[Dataset content — start]

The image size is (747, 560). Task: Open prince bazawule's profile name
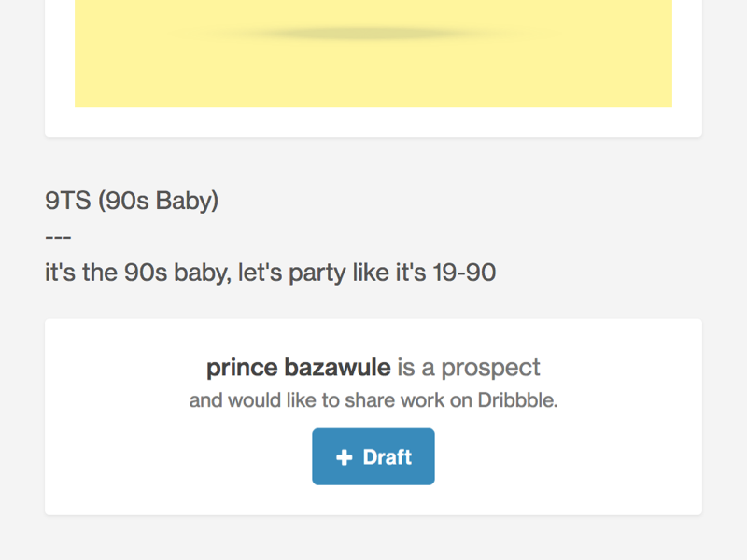point(298,368)
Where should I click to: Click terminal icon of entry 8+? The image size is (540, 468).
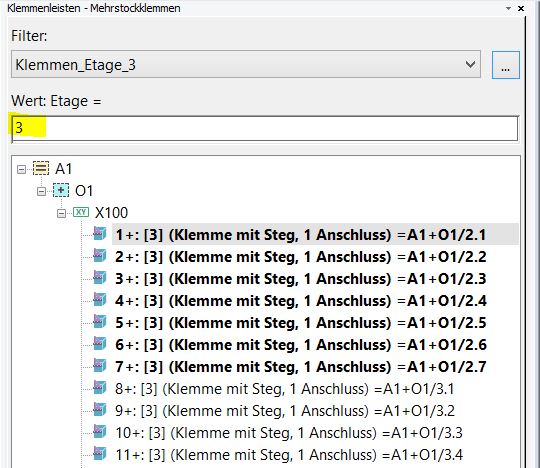coord(100,388)
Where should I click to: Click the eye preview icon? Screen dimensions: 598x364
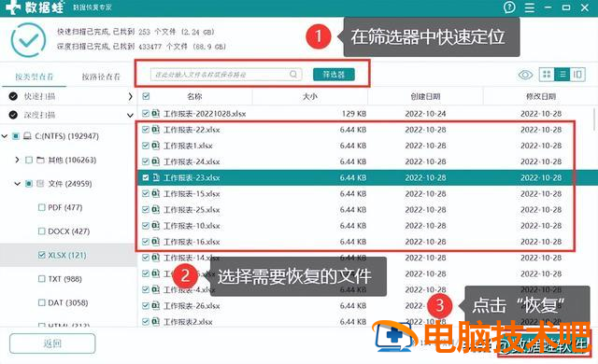[x=525, y=75]
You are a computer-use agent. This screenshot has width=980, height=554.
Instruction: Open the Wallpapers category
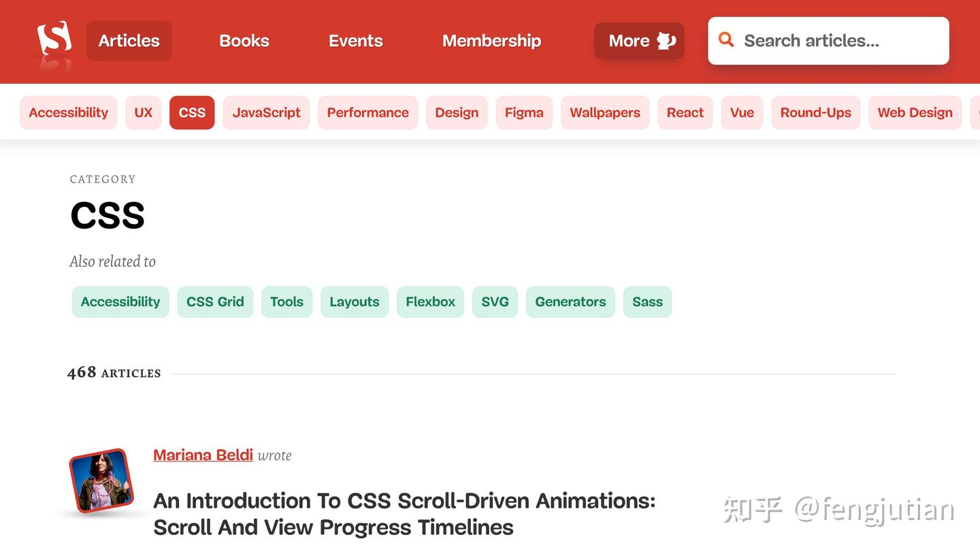pyautogui.click(x=605, y=112)

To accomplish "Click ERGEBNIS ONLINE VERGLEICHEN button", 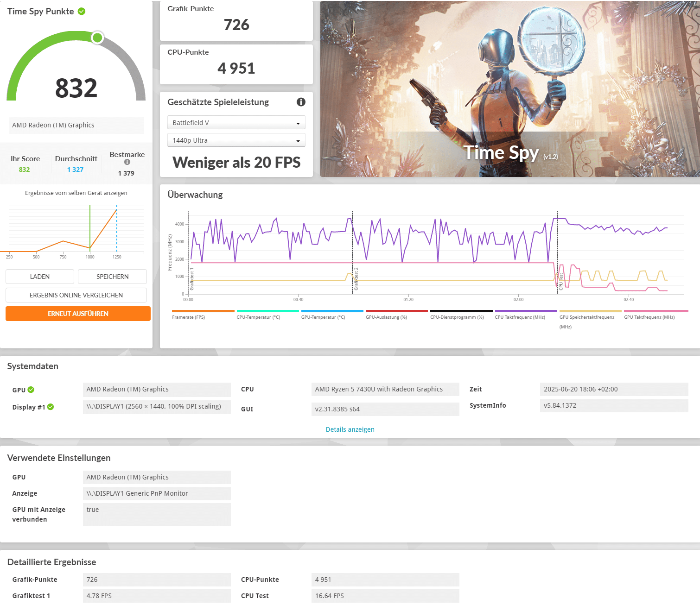I will (76, 295).
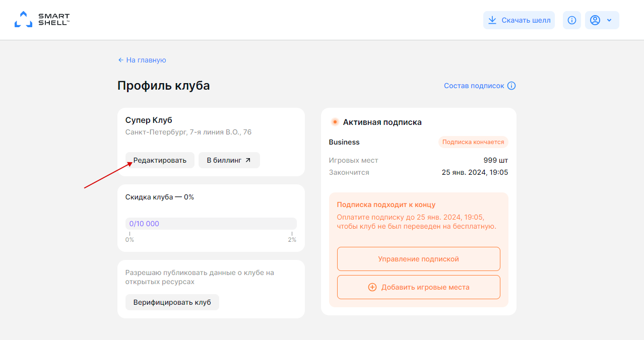Click the Скачать шелл button
This screenshot has width=644, height=340.
[x=519, y=20]
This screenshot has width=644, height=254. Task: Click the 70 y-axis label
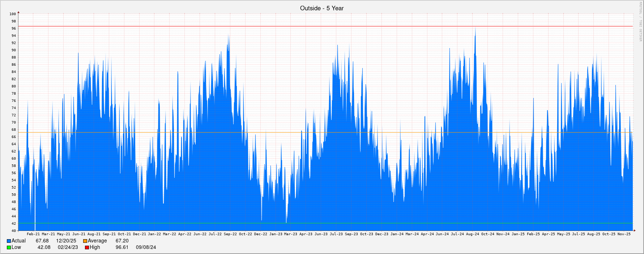[x=14, y=122]

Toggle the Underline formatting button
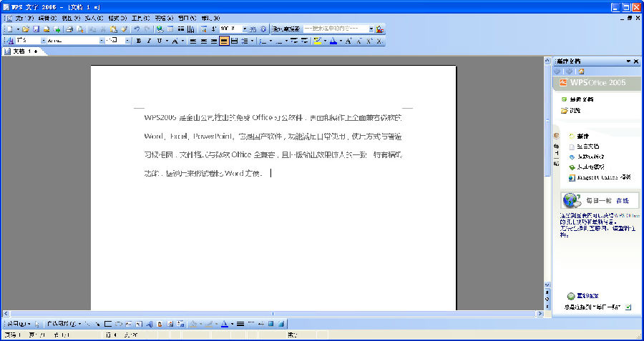[159, 41]
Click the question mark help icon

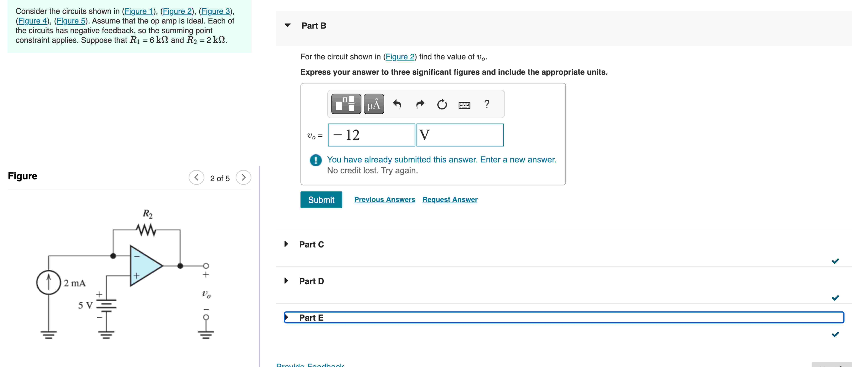point(487,104)
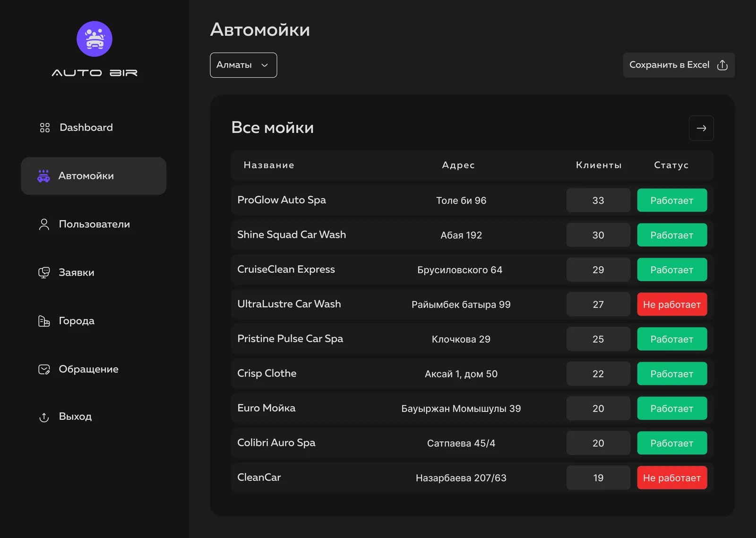The image size is (756, 538).
Task: Click Сохранить в Excel button
Action: pos(679,65)
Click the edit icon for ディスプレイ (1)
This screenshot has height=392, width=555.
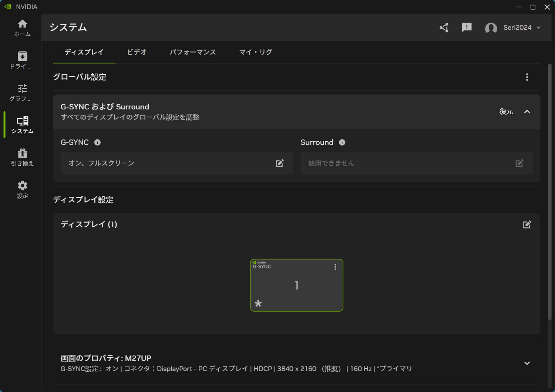(x=527, y=224)
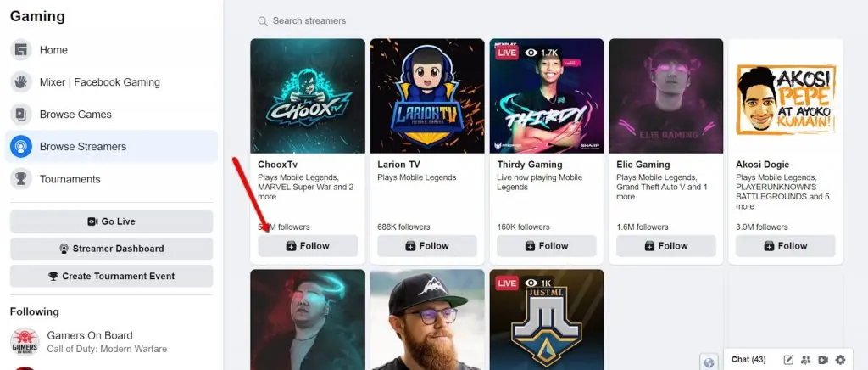Click the globe notifications icon
Screen dimensions: 868x370
709,362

[Dataset content — finish]

**What the task asks:**
Write the lines from the one containing "Toggle the Underline formatting button" through the end of the data above exactly as they appear, and do not carry over any picture.

**Completed exercise:**
Toggle the Underline formatting button
[159, 41]
Click the question mark help icon

point(487,104)
The image size is (756, 538).
Task: Click Сохранить в Excel button
Action: pos(679,65)
Click the edit icon for ディスプレイ (1)
This screenshot has height=392, width=555.
(x=527, y=224)
Click the globe notifications icon
Screen dimensions: 868x370
709,362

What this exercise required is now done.